[Stored data]
□ □ □

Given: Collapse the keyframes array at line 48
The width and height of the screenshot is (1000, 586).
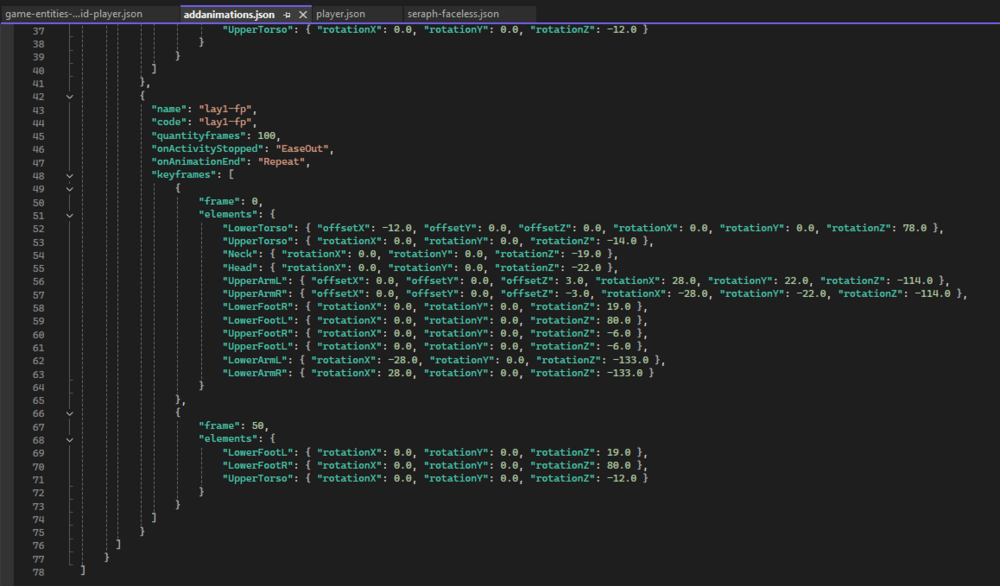Looking at the screenshot, I should pyautogui.click(x=69, y=174).
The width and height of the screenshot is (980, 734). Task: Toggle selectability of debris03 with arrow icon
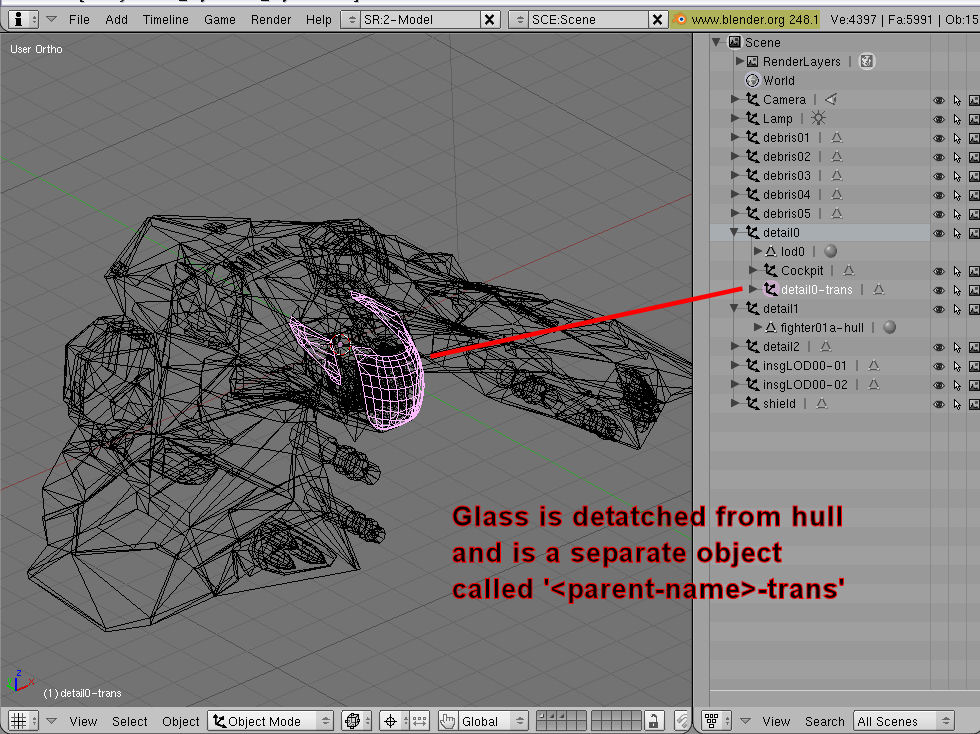click(957, 176)
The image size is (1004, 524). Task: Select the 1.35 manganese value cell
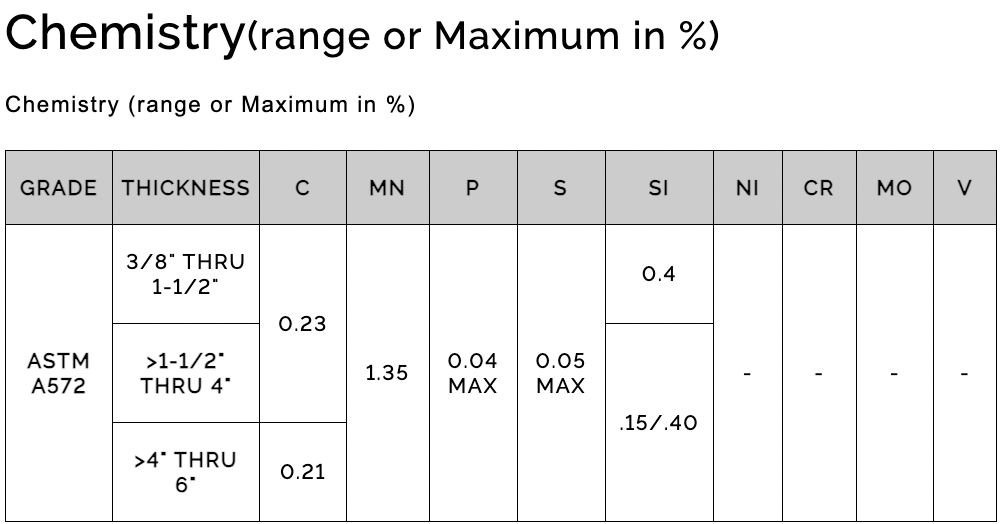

□ □ □

TASK OBJECTIVE:
Once the pictures are set aside, repeat the remaining data word for word.

TASK SOLUTION:
Given: Collapse the keyframes array at line 48
The width and height of the screenshot is (1000, 586).
Looking at the screenshot, I should pyautogui.click(x=69, y=174).
The width and height of the screenshot is (980, 734). Task: Toggle selectability of debris03 with arrow icon
click(957, 176)
The image size is (1004, 524). Task: Select the 1.35 manganese value cell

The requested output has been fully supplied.